Finding the right population health partners

December 20, 2016

Cross-sector partnerships to promote population health can elevate the role of a primary care physician.

Primary care physicians involved in population health initiatives will be required to think strategically about the best way they can benefit from partnerships with organizations that span multiple sectors to create a holistic approach to the health and well-being of populations of patients.

Increasingly, physicians are collaborating with other providers, hospitals, community health facilities, accountable care organizations (ACOs) and housing and education departments. These relationships are forcing discussions about the level of investments that should be committed, the agreements that need to be evaluated and the adoption of policies that need to support these efforts.

In addition to capturing and analyzing clinical data, physicians who embrace population health’s approach to care need to collect more information and pay closer attention to social determinants that have a bearing on the health of large groups of patients.

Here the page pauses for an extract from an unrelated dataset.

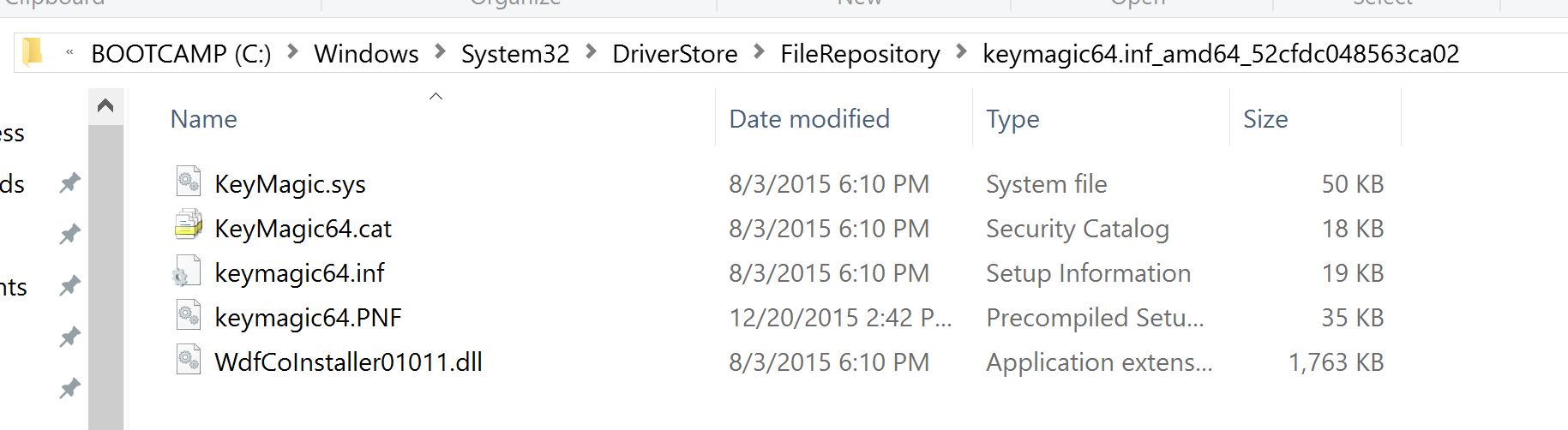Image resolution: width=1568 pixels, height=430 pixels.
Task: Sort by Date modified column
Action: pos(808,119)
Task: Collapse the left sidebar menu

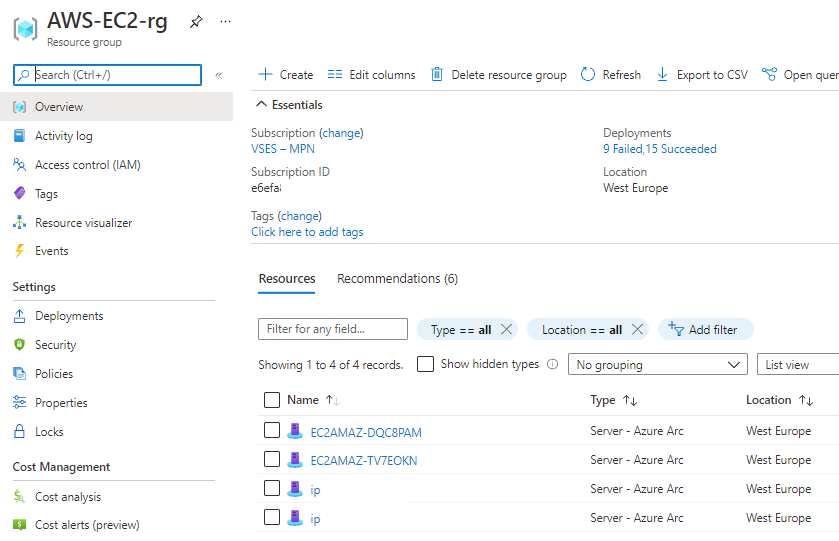Action: coord(218,75)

Factors impacting patient health that exist outside of a doctor’s control, such as transportation to and from appointments, the management of a nursing home or patients’ accessibility to fresh healthy foods are important considerations. This is especially true as doctors operate under a value-based system that requires them to meet clinical quality metrics to receive incentive payments.

Next: Collaborating to drive innovation

 

Given this fact, doctors need to reach out to partners to collaborate on finding innovative ways to improve patient care, said Tom Campanella, JD, associate professor of health economics and director of the Health Care MBA program at Baldwin Wallace University in Cleveland, Ohio.

To find the right partners, physicians should comb through their data looking for groups of patients that have the costliest comorbidities and find innovative ways to develop strategies that can result in improving the health of patients.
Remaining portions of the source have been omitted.